__Aim of the task__. Begin at the line with "This screenshot has width=480, height=479." and write out every line after it, exactly, through the last line below, adding nothing.

(Stored data)

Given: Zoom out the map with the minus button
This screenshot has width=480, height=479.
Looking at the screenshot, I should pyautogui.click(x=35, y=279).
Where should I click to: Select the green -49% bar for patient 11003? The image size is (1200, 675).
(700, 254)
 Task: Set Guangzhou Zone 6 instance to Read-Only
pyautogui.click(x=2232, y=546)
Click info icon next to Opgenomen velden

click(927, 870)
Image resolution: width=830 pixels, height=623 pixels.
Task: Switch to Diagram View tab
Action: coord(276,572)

__Exercise output__.
This screenshot has width=480, height=479.
Looking at the screenshot, I should pyautogui.click(x=35, y=279).
Where should I click to: Select the green -49% bar for patient 11003? The image size is (1200, 675).
(700, 254)
 Task: Set Guangzhou Zone 6 instance to Read-Only
pyautogui.click(x=2232, y=546)
Click info icon next to Opgenomen velden

click(927, 870)
Image resolution: width=830 pixels, height=623 pixels.
Task: Switch to Diagram View tab
Action: coord(276,572)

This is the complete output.